AIM OF THE EXERCISE: Repeat the listing below in full, keeping each word as given.

--

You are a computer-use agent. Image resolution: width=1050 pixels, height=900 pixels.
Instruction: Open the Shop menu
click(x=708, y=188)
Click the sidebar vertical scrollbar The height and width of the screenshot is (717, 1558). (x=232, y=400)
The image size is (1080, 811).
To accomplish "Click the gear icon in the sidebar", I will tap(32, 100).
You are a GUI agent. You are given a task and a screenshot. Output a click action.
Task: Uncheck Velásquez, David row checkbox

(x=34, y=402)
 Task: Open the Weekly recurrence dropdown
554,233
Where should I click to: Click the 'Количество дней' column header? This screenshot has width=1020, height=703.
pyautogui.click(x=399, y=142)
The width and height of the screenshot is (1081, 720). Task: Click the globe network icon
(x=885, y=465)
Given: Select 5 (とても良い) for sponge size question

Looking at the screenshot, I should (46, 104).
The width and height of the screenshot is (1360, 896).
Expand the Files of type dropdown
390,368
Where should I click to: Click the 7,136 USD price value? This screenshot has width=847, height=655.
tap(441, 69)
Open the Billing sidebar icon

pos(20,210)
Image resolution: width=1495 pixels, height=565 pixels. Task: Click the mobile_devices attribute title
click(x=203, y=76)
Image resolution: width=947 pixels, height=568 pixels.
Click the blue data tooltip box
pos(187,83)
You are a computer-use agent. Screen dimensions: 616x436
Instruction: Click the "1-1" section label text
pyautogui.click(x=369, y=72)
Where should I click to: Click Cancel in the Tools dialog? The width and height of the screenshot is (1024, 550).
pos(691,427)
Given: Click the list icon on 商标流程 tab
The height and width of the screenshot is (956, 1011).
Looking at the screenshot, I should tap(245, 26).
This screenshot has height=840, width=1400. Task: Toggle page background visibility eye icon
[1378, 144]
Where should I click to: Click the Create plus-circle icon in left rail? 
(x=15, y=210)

--

TASK RESULT:
You are a computer-use agent. Image resolution: width=1050 pixels, height=900 pixels.
Instruction: Open the Shop menu
click(x=708, y=188)
Click the sidebar vertical scrollbar The height and width of the screenshot is (717, 1558). (x=232, y=400)
The image size is (1080, 811).
To accomplish "Click the gear icon in the sidebar", I will tap(32, 100).
You are a GUI agent. You are given a task and a screenshot. Output a click action.
Task: Uncheck Velásquez, David row checkbox

(x=34, y=402)
 Task: Open the Weekly recurrence dropdown
554,233
Where should I click to: Click the 'Количество дней' column header? This screenshot has width=1020, height=703.
pyautogui.click(x=399, y=142)
The width and height of the screenshot is (1081, 720). Task: Click the globe network icon
(x=885, y=465)
Given: Select 5 (とても良い) for sponge size question

Looking at the screenshot, I should (46, 104).
The width and height of the screenshot is (1360, 896).
Expand the Files of type dropdown
390,368
Where should I click to: Click the 7,136 USD price value? This screenshot has width=847, height=655.
tap(441, 69)
Open the Billing sidebar icon

pos(20,210)
Image resolution: width=1495 pixels, height=565 pixels. Task: Click the mobile_devices attribute title
click(x=203, y=76)
Image resolution: width=947 pixels, height=568 pixels.
Click the blue data tooltip box
pos(187,83)
You are a computer-use agent. Screen dimensions: 616x436
Instruction: Click the "1-1" section label text
pyautogui.click(x=369, y=72)
Where should I click to: Click Cancel in the Tools dialog? The width and height of the screenshot is (1024, 550).
pos(691,427)
Given: Click the list icon on 商标流程 tab
The height and width of the screenshot is (956, 1011).
Looking at the screenshot, I should tap(245, 26).
This screenshot has height=840, width=1400. Task: Toggle page background visibility eye icon
[1378, 144]
Where should I click to: Click the Create plus-circle icon in left rail? 
(x=15, y=210)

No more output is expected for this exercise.